A few years ago, my colleague Lara Wilson talked about her cabin in the Canadian Rockies, describing it as “The Best Place on Earth”. She may have even ™’d it. I told her about my family’s cabin in the North Carolina mountains, and we agreed that everybody, everywhere, should have a Best Place on Earth™ of their own.
Anyway, my dad gave me the coolest Christmas present – a jigsaw puzzle topographic map of the area where our cabin is. Interestingly, the U.S. Geological Survey doesn’t do topographic maps any more – satellite digital mapping (think Google Earth on steroids) has made such maps a quaint memory. But the USGS is clever enough to sell the maps as jigsaw puzzles – you can get the map centered around any address you like. And the centerpiece of the map is shaped like a house!
When I first turned the puzzle out onto our dining table, I panicked. The area is quite rural, and was more rural when the map was last updated in the 60′s. So lots of green and white, with contour lines everywhere (it’s in the mountains). I have to admit that the puzzle might have never gotten done if my mother-in-law (a puzzle genius) hadn’t visited. I begged for her help and she set about finding all the border pieces. In the two days she was at our house, she managed to build the entire border and even plug a few pieces alongside. How she did it, I’ll never know – recall that she was working without a picture.
When I finally decided to make a concerted effort to finish the damn thing, I knew I’d need help. So I went on the USGS website and discovered, to my delight, that they now give away high quality digital images of the maps. I downloaded the two maps of interest and got to work.
Words on the map began to come together (apparently everything in that region was called “Piney Creek” in the old days). A peak altitude (“2920″) was a wonderful treat since it usually locked a specific location. I learned the location of all the family cemeteries – I know where the Dollingers, Sullivans, Joneses (not mine, I don’t think), Weavers, and Baldwins are all buried. The Powers have three (count ‘em) cemeteries – all strung out in a neat east-west line. 

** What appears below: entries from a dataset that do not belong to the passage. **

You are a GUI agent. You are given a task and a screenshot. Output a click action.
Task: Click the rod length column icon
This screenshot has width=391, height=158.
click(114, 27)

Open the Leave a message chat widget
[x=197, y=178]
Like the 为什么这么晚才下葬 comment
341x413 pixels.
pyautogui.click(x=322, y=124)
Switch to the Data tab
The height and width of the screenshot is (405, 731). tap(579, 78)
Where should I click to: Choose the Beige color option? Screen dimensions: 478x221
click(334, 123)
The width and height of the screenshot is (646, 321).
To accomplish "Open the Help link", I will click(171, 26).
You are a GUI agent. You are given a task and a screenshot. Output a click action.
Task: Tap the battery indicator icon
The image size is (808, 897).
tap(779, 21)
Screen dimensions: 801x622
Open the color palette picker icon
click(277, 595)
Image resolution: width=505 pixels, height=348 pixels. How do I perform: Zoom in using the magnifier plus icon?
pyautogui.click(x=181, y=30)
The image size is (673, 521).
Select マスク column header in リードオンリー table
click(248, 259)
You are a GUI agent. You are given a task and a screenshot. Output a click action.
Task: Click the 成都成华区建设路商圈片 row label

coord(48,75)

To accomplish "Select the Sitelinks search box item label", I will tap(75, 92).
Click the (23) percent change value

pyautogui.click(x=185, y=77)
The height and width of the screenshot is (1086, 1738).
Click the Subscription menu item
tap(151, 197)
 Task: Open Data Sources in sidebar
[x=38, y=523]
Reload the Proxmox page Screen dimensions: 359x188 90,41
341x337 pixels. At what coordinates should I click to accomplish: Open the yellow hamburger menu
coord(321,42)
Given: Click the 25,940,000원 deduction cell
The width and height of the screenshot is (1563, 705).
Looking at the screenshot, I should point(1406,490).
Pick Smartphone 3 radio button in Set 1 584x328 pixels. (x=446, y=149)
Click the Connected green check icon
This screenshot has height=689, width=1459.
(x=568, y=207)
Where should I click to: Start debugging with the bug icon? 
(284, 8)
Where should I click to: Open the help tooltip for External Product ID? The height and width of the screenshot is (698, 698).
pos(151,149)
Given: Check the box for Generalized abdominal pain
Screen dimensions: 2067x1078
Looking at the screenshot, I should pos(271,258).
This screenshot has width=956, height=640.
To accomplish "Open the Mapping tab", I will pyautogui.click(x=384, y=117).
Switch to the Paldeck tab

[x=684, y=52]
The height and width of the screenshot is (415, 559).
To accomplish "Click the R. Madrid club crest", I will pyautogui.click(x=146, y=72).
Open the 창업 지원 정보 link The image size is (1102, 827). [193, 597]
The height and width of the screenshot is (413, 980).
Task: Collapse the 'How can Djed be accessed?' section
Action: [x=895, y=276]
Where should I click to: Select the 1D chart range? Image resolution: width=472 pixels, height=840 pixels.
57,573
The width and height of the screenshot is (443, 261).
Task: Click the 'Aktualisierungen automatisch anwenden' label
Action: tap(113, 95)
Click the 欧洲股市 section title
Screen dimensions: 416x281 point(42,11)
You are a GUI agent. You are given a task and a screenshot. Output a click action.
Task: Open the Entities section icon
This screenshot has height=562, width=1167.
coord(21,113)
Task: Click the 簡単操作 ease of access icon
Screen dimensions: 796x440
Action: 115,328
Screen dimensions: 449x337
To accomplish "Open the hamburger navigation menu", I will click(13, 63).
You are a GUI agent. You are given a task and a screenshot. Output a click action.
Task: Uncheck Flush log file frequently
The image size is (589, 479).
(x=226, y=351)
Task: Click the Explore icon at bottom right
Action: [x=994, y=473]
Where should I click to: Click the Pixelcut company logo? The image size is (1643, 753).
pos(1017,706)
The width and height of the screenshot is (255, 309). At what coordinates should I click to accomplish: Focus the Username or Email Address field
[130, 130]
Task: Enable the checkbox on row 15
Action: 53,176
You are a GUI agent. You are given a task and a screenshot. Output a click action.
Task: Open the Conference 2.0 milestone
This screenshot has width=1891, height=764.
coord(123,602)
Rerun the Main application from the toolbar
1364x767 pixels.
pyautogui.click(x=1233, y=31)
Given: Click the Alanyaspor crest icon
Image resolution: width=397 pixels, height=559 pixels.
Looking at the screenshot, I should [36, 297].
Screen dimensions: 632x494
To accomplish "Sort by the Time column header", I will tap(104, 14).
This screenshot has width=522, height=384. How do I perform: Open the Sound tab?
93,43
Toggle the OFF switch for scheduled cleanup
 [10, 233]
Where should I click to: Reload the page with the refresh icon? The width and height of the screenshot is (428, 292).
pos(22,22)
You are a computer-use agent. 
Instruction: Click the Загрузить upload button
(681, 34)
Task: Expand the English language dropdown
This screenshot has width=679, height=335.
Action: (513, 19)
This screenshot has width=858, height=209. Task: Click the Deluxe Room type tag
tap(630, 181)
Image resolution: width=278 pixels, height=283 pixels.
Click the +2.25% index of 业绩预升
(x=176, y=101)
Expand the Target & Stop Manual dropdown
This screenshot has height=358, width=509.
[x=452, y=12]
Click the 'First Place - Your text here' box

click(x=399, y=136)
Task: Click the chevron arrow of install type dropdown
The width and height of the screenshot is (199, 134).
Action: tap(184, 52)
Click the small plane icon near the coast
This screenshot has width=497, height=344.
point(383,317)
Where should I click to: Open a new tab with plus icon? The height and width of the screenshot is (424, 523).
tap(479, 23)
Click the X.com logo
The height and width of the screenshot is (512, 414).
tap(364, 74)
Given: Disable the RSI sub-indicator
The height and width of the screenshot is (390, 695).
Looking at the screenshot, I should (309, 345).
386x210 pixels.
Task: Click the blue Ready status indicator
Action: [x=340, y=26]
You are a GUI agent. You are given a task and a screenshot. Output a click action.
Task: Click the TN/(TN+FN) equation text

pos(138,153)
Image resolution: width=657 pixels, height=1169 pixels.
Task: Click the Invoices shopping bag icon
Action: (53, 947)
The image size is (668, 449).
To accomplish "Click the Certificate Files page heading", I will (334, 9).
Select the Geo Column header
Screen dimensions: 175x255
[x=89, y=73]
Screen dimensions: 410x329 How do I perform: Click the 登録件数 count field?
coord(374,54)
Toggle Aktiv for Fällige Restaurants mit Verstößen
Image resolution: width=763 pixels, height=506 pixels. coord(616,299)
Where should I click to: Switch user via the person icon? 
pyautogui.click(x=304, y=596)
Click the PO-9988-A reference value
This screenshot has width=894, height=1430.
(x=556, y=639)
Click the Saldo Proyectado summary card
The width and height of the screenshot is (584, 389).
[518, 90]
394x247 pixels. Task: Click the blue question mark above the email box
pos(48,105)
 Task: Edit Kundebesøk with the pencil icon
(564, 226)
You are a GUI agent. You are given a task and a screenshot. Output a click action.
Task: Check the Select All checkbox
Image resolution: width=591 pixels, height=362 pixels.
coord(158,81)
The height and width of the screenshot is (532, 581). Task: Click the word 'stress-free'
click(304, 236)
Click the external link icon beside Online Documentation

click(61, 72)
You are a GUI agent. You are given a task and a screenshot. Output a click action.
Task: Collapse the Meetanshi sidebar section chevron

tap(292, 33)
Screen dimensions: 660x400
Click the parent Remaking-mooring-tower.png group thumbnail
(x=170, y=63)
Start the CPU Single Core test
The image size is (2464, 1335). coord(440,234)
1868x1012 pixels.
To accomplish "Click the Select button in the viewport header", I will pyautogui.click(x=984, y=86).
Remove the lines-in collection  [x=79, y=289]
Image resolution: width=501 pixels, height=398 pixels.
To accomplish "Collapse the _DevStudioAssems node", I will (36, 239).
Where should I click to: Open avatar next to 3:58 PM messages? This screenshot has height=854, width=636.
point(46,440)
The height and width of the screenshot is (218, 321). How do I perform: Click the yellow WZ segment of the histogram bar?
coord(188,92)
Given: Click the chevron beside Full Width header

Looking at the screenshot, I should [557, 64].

I learned the exact path of the Norfolk and Western railroad – long gone, but still remembered by a few older folks. When I was a kid, some of the track was still there as was the trestle bridge across the New River.
I got tickled when I put in the pieces that had the cabin, the house across the road where my grandmother was born, and some of my favorite fishing holes.
In the last week or so, I could see the “avalanche” regime of the puzzle solution approaching. 100 pieces left, 80 pieces, 50…
Lisa said “Will you be sad when it’s done?”
I said no; the earlier going was pretty frustrating. But as the pieces, quite literally, started to fall into place, the Best Place on Earth began to reveal itself. Roads connected, streams meandered, and I recognized the steep hills across the creek from where my cousin Rose Kirby used to live. I will miss that state of the puzzle, where I’d built the scenery, and each subsequent piece was a quick visit to some corner of the county.
I put the last two dozen pieces in this evening – they flew in almost on their own. I was also delighted to see that despite the thing being moved around the house for six months (poker games and dinner guests came and went), not a single piece was lost. Phew.
Lisa said, “So now you’re going to turn it out and start all over.”
When. Pigs. Fly.
In fact, I’m gonna get some of that puzzle glue and maybe even frame and mount it. It’s kinda cool to be able to run your fingertips over the Best Place on Earth™.
 There’s a pharmacist/dobro-player in the county named Mack Powers. I gotta stop in and see him – ask him which of the three cemeteries he’s planning to settle himself in when the time comes.